November 07, 2024
Religion

The Truth of the Moment Winter marks period in Zen tradition calling for intensified meditation, practice

What is the sound of 12 people meditating?

Not much: There’s the steady breathing that seems somehow like one breath, as though it would take more energy than you possess to exhale out of rhythm with the others in the room. A stomach gurgles, a foot shifts with a rustle, and the sounds ripple briefly through the pool of your attention.

Other noises are more distracting.

The furnace switches on and off. Ditto the refrigerator. Outside, a bitter wind blows off the lake, moaning dismally through the trees and around the building.

But here in Orono, indoors, 12 silent adults sit cross-legged on thick cushions and breathe in and out, in and out, pursuing “clear mind” and attending minutely to the swirling grain of the polished maple floor.

This is the beginning of Zen meditation as practiced and taught by Marilynne Petit, a friendly, informal, middle-aged woman from Rhode Island.

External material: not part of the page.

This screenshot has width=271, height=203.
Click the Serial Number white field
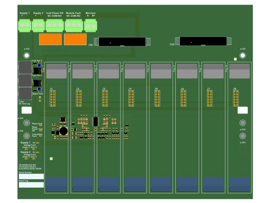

“The goal of Zen meditation is to be as completely awake as possible,” she explained over a cup of pre-meditation tea at her kitchen table. “To come back to a place in your mind before thinking, to be completely aware of what you see, what you hear and what you smell.”

Unlike other forms of meditation, Zen does not seek a dream state or trancelike transcendence. Instead, it is anchored in the here and now, seeking release from opinion, prejudice and abstract ideas, seeing clearly the truth of the moment.

This may sound distressingly high-minded and abstract, but Petit said practicing the art of attending to the present has immediate applications in daily life.

“It is practice in being fully present when you need to be,” she said. “With your children or in your work – to feel the truth of the moment before you, this moment.”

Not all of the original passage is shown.